Similar to our study, An et al. (2017) also reported no significant differences in plant height of cucumber (Cucumis sativus L.) with the application of fish meal LOF and chemical fertilizer. Hasnelly et al. (2021) found that the LOF from landfill leachate did not affect plant height and stem diameter in soybean (Glycine max L. Merrill) compared with no fertilizer treatment. The LOFs used in the aforementioned studies might be functionally similar to selected LOFs in our study in terms of providing sufficient nutrients to plant growth that eventually resulted in similar plant height and stem diameter in comparison with IFs. In contrast to our study, Wang et al. (2017) reported that OF treatments like vermicompost and chicken manure compost effectively promoted greenhouse tomato (Solanum lycopersicum L.) plant growth, including higher plant height and thicker stem diameter compared with other fertilizer treatments in a soil-based production system, which could be due to the higher available N in the soil through vermicompost application. In our study, nonsignificant differences in plant height and stem diameter of eggplants among OF and IF treatments could be because the OFs and IFs used in the study have sufficient amount of available N for eggplant growth. In contrast to our study concerning AMF results, El Maaloum et al. (2020) reported that the phosphor-compost inoculated with AMF and phosphate-solubilizing bacteria resulted in significantly higher plant height of tomato seedlings because of better absorption of nutrients through fungal hyphae in the soil. It seems like AMF could not establish a strong association with eggplant roots in our study, and similar results were found in Dasgan et al. (2008), who reported that AMF species Glomus fasciculatum did not significantly influence plant height and stem diameter of tomato compared with uninoculated tomato plants grown in recycling and open systems of hydroponics. Therefore, AMF used in our study did not improve the plant height and stem diameter of eggplant in an organic soilless production system.

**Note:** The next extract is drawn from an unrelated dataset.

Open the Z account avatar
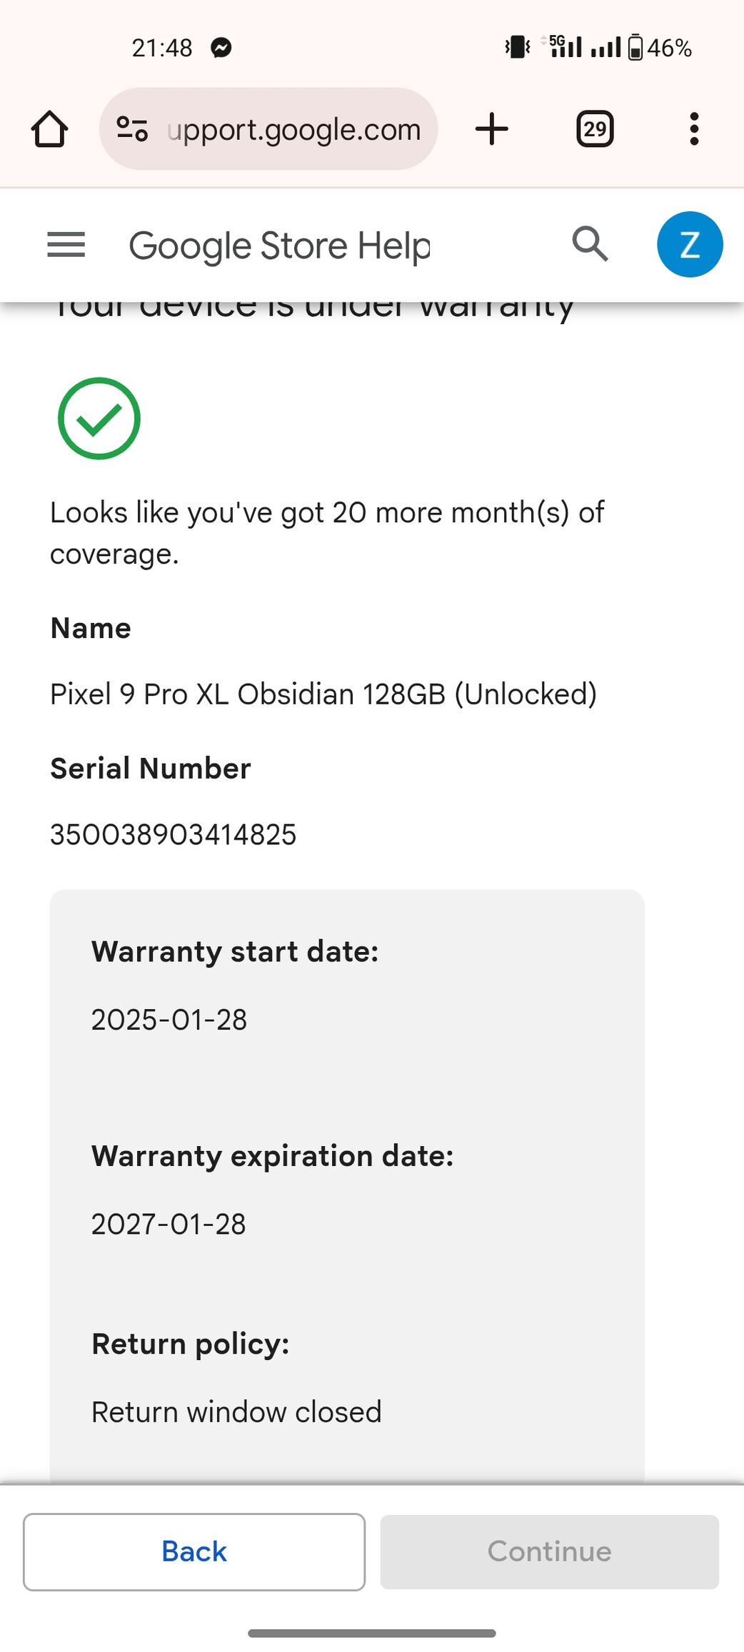744x1652 pixels. (690, 245)
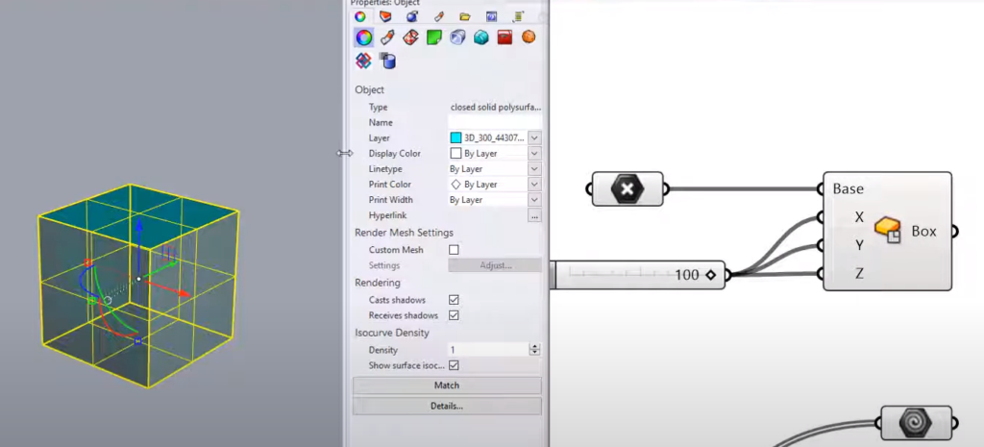Open the Details... button
The height and width of the screenshot is (447, 984).
click(x=447, y=407)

The leaf area of eggplant was significantly influenced by the application of OF and IF treatments in E1 and E2 (Table 2). In E1, the eggplant treated with IF1 resulted in a higher leaf area per plant followed by the OF6 treatment. The leaf area of IF1 treatment was 33.6% and 4.4% higher than treatment of IF2 and OF6, respectively. The OF6 treatment resulted in increased leaf area per plant compared with OF3 and OF4 treatments where differences between the treatments were nonsignificant. In the case of E2, the leaf area per plant was also the highest in the IF1 treatment followed by the OF6 treatment. Among different OF treatments, the OF6 resulted in the highest leaf area per plant among OFs, which was 3% lower than the IF1 treatment. In both the experiments, the application of AMF did not significantly affect the leaf area of the eggplant compared with the uninoculated control treatment.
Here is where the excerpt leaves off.